Using Properties of Tumor Microenvironments for Controlling Local, On-Demand Delivery from Biopolymer-Based Nanocarriers

Background: The 'tumor microenvironment' comprised of tumor cells, non-malignant stromal tissues, signaling molecules and the extracellular matrix. Tumor microenvironment has unique physical and physiological characteristics including vascular abnormalities, hypoxia, acidic pH, specific enzymes and growth factors upregulation and high reducing potential. It is these endogenous properties of the tumor environment that can be used to trigger the release of cancer therapeutics both locally and as a function of disease state. Biopolymers such as proteins, polypeptides and polysaccharides are actively being designed to be bioresponsive nanocarriers for drug delivery due to their relative biocompatibility, biodegradability and low immunogenicity. Objective: This review focuses on the use of physicochemical attributes of the endogenous tumor microenvironment to provide the impetus for on-demand release of therapeutics from biopolymer-based nanocarriers that are sensitive to pH, enzymes, redox conditions and combinations thereof.
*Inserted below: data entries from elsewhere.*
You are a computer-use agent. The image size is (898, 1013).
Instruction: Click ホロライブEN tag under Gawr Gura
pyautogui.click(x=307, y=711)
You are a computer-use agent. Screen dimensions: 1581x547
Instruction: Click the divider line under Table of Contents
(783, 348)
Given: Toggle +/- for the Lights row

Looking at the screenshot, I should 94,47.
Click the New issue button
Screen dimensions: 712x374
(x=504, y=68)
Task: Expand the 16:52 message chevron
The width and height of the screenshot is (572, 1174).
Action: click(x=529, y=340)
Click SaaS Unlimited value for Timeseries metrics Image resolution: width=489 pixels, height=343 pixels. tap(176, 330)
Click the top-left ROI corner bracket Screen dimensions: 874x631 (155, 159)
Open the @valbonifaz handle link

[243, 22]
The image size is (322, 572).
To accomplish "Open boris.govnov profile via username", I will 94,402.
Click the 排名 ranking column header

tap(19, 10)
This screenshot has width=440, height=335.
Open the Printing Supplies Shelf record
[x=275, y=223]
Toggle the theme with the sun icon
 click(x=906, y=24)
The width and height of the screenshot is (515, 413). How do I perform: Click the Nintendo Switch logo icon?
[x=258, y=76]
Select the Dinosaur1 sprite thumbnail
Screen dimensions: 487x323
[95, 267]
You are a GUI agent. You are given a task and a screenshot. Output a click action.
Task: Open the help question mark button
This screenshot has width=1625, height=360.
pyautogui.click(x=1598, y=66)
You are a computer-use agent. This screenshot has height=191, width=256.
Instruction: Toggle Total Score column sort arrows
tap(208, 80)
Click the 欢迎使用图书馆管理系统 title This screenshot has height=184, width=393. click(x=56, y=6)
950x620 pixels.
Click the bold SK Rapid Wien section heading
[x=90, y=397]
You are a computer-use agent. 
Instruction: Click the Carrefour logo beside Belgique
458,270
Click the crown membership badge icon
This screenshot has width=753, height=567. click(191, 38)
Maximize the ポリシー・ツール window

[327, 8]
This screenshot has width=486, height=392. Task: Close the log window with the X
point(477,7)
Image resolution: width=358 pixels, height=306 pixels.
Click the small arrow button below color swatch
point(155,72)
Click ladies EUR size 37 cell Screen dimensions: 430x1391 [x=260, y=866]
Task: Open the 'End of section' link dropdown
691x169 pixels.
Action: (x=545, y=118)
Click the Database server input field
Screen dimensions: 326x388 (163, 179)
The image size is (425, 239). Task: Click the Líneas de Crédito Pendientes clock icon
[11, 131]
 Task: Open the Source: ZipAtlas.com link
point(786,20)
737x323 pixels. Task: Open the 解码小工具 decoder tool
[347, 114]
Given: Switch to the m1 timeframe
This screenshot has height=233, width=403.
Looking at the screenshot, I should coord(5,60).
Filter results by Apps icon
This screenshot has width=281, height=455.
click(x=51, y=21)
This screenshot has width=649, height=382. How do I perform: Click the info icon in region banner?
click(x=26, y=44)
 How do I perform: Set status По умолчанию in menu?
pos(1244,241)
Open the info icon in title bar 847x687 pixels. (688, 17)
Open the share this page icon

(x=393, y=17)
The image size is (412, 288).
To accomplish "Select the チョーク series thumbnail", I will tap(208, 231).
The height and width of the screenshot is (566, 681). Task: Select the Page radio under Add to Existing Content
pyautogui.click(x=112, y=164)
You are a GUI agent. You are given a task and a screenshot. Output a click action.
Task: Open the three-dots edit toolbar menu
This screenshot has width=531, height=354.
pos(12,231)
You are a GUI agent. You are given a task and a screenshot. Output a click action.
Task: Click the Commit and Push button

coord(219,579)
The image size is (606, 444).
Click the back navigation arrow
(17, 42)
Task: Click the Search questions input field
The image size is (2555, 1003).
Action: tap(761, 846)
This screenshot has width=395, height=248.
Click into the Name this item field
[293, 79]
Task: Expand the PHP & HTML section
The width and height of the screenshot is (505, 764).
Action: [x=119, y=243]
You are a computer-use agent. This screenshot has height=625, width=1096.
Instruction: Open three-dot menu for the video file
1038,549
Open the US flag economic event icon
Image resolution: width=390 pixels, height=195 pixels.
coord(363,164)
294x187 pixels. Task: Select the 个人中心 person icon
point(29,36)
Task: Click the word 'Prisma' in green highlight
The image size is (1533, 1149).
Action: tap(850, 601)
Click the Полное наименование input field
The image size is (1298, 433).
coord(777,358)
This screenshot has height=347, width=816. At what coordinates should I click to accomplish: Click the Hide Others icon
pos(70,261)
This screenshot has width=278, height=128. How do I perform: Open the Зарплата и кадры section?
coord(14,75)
Conclusion: The development of multifunctional nanocarriers based upon a rational approach for targeting and delivering therapeutics to tumors is an area of active research. Despite the huge amount of work done in this area, especially using pH as a means of eliciting drug release at tumor sites, there is a dearth of work whereby different stages during tumor development are targeted for treatment. Although nanocarriers that are able to react to multiple components of the tumor microenvironment are starting to become common-place, it seems that the ability to release various factors at specific times crucial to therapy has not been studied to a large extent as a means of regaining tissue homeostasis.